■ Exercise prompt
In the entries below, find the line with "Open the Arrange menu", then set it down exactly along with each line after it to the end, skipping any pictures.

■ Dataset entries
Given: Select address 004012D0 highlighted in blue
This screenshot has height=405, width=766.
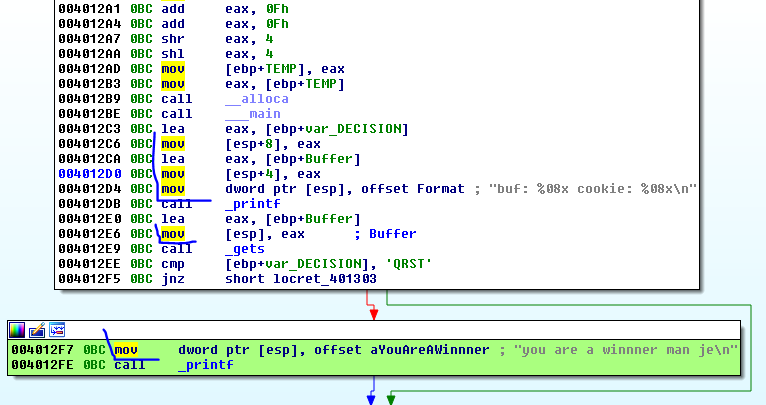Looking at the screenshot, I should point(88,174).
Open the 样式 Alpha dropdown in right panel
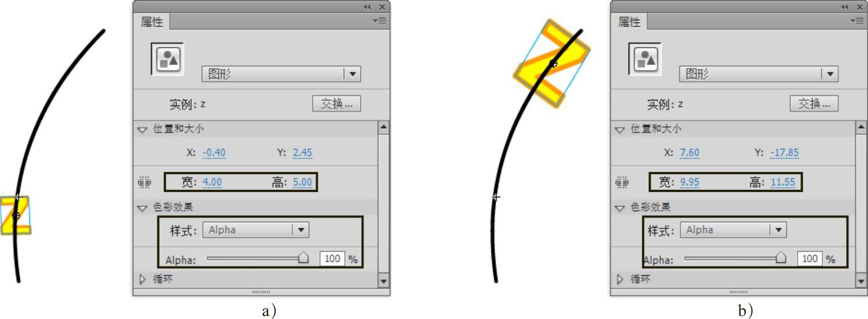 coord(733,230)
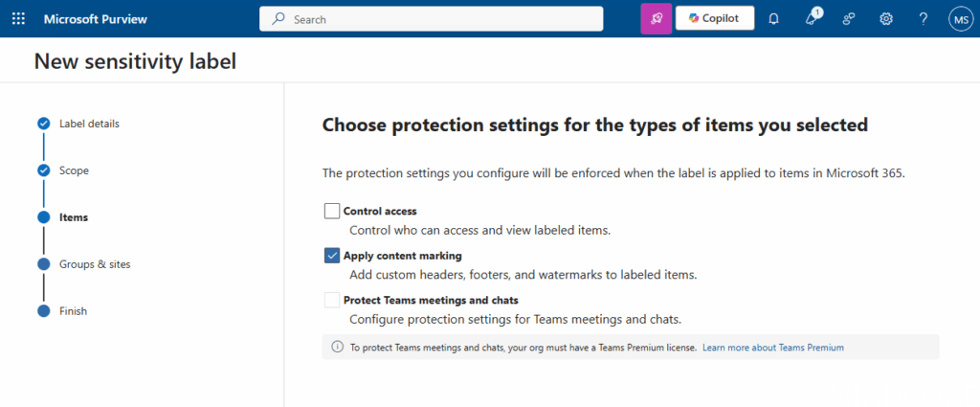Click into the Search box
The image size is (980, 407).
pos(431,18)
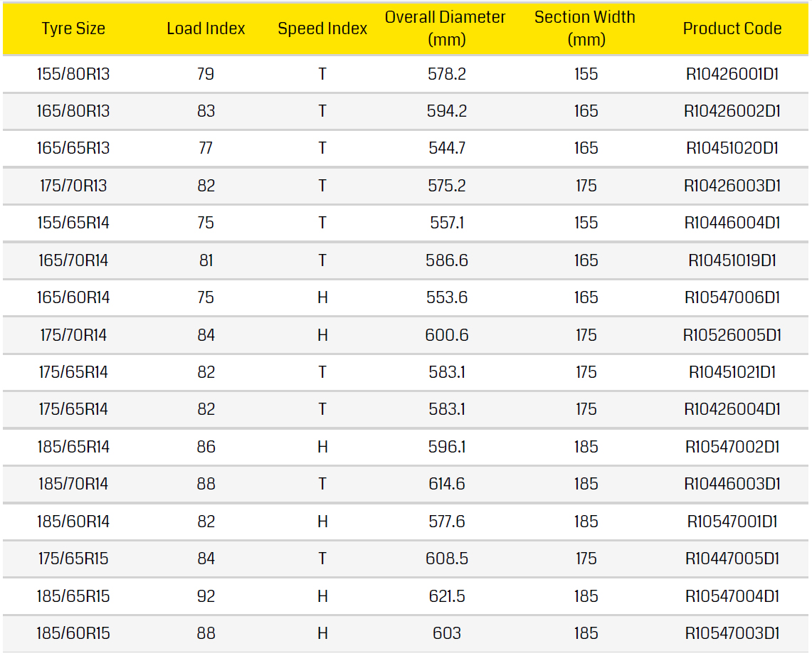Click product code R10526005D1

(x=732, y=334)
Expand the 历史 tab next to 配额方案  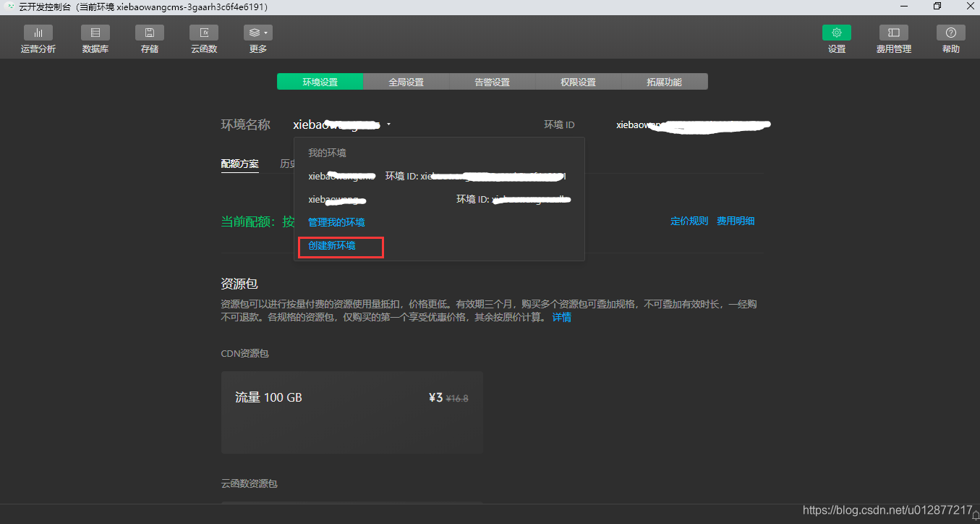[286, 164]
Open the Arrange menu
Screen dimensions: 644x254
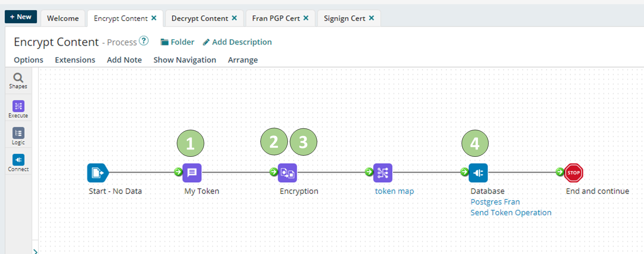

■ Solution to the problem
Open the Arrange menu
Screen dimensions: 644x254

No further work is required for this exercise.